Em resposta à uma pergunta da agência Lusa, à margem de um encontro com o primeiro-ministro são-tomense, Américo Ramos, o eurodeputado afirmou que, “acontecendo ou não segunda volta [nas presidenciais], (…) esta missão continua no processo eleitoral das legislativas, da regional e das locais”, agendadas para 27 de setembro, o que é exigente para se observar todo o processo, “toda esta festa da democracia, toda esta febre (…) eleitoral”.
“Este é o nosso desafio. (…) Claro que às vezes, eleições em cima de eleições gera tensões, mas nós estamos cá para avaliar isso.

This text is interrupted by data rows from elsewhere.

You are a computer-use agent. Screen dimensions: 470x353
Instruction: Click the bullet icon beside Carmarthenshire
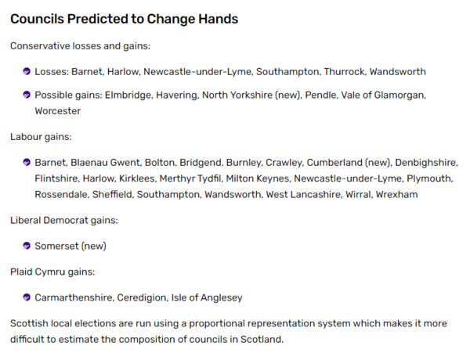pos(27,297)

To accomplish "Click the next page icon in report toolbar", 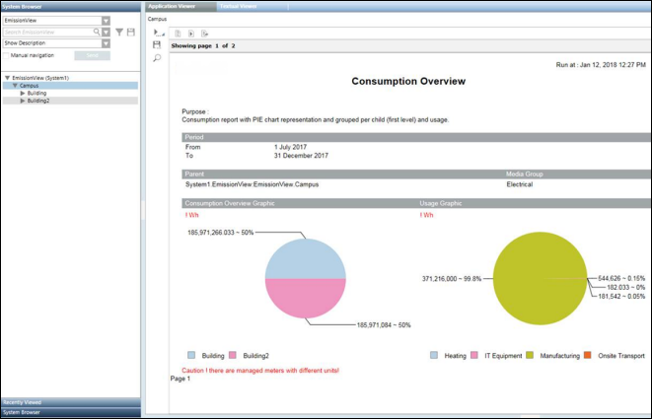I will point(190,33).
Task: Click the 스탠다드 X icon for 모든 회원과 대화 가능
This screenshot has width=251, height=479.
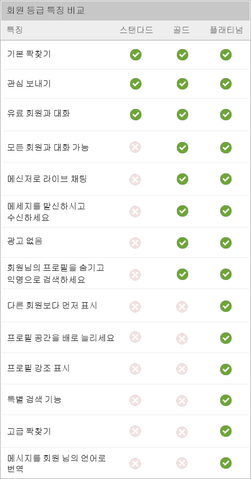Action: coord(135,148)
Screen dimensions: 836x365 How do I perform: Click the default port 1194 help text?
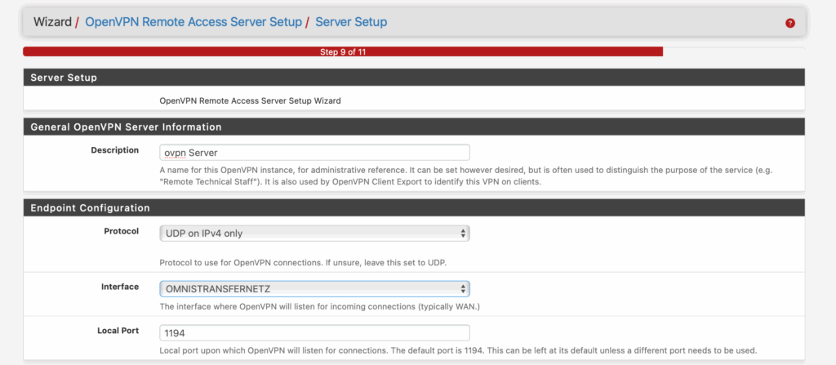(x=460, y=350)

E fazer um relatório para que o processo democrático continue a evoluir”, sublinhou Sérgio Humberto, prometendo uma missão de observação da UE assente em três pilares fundamentais: independência, não-interferência e saber escutar”.
O relatório preliminar da missão de observação às eleições presidenciais deste domingo, composta por cerca de 30 observadores, será divulgado na terça-feira. Já o relatório preliminar sobre as eleições gerais será apresentado a 29 de setembro, também dois dias após o ato eleitoral. O relatório final relativo a todas estas eleições vai ser tornado público dois meses depois, ou seja, para final de novembro, segundo o cronograma da missão europeia.

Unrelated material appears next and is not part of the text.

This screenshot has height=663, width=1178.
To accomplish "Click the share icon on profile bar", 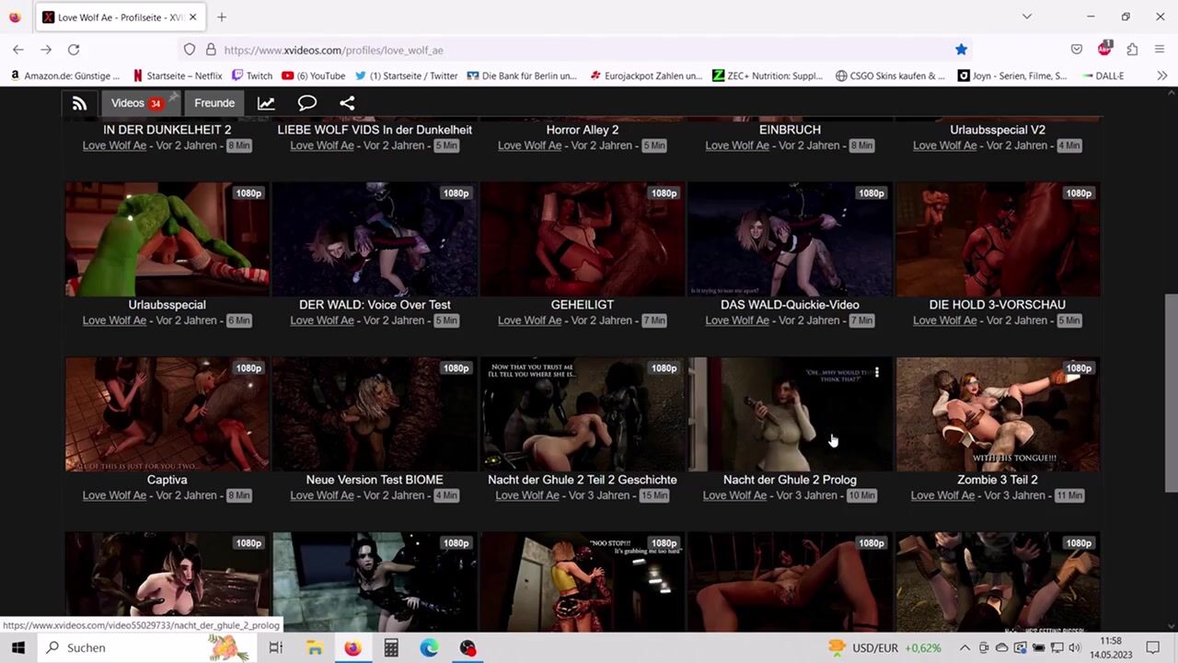I will pyautogui.click(x=347, y=103).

O Tribunal Constitucional são-tomense admitiu cinco candidatos às presidenciais de 19 de julho: Eugénio Rodrigues da Trindade Tiny, Nito de Sousa Viegas D’Abreu, Miques João do Nascimento de Jesus Bonfim, Carlos Manuel Vila Nova, que se recandidata ao cargo, e Jorge Bom Jesus, que anunciou a sua desistência já fora do prazo legal.
Segundo a Comissão Eleitoral Nacional (CEN), os dados definitivos do recenseamento eleitoral automático registaram 142.191 eleitores, dos quais 121.670 estão em São Tomé e Príncipe e 20.521 na diáspora, nomeadamente 15.917 em cinco países da Europa, e 5.324 em quatro países de África.